Mineração de ‘criptogatos’ se expande no DF, e polícia tenta chegar a financiadores
Atividade que explora o furto de energia para produzir criptomoeadas avança para área urbana; prejuízos para rede elétrica chegam a R$ 8 milhões
Após transformar a zona rural da pequena São Sebastião, região administrativa do Distrito Federal, em um polo de fazendas de mineração ilegal de criptomoedas, como revelou reportagem de VEJA, bandidos especializados na tecnologia agora avançam para áreas urbanas. Nesta terça-feira, 12, a Polícia Civil do DF desmontou a décima central de “criptogatos” – apelido dado ao negócio clandestino, que funciona por meio do furto de energia – descoberta desde janeiro: desta vez, a rede de super computadores estava montada em área densamente povoada no distrito de Arniqueira, próximo a Águas Claras.
A ação teve a participação da concessionária Neoenergia, que calcula um prejuízo de R$ 8 milhões com os furtos na rede elétrica revelados somente este ano com a atividade – o volume daria para abastecer mais de 120 mil pessoas durante um mês. Investigadores suspeitam que há uma organização criminosa por trás de todo esse sistema, caro e ousado.

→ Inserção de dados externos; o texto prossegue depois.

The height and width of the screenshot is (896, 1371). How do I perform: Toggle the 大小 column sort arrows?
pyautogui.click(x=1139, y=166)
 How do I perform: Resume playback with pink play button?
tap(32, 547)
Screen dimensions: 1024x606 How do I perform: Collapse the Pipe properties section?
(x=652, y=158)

Na operação deflagrada ontem, a quinta deste ano, foram apreendidas 16 máquinas de alto desempenho funcionando 24 horas por dia por meio de uma ligação clandestina de 300 amperes, conectada diretamente à rede elétrica. A energia desviada mensalmente seria suficiente para levar luz a cerca de 200 residências. O responsável pelos computadores não foi encontrado, mas o proprietário do imóvel será intimado. A polícia tenta chegar aos financiadores do esquema.
De acordo com a Neoenergia, além do prejuízo financeiro, a fraude coloca em risco a população ao provocar sobrecarga na rede, oscilações de tensão, interrupções no fornecimento e possibilidade de incêndios. Gerente de Gestão da Receita da concessionária, Arthur Franklim diz que a expansão das mineradoras ilegais para bairros residenciais acende um alerta: “A ousadia desses grupos cresce a cada operação. Não se trata apenas de furto de energia, mas de uma prática que compromete a segurança da vizinhança e afeta diretamente os clientes que pagam suas contas em dia”.

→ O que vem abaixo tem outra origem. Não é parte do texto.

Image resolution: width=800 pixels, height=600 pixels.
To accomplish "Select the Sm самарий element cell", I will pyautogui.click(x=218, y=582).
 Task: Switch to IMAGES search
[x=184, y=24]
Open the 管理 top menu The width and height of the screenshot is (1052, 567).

Desde janeiro, 670 computadores fabricados especialmente para executar a tarefa de validar transações com criptoativos – os modelos de última geração custam em média R$ 30 mil – foram apreendidos no DF. VEJA mostrou em abril que cada unidade dessa consome energia equivalente à de um chuveira elétrico ligado ininterruptamente. A montagem de uma mineradora clandestina não sai por menos de R$ 1,5 milhão.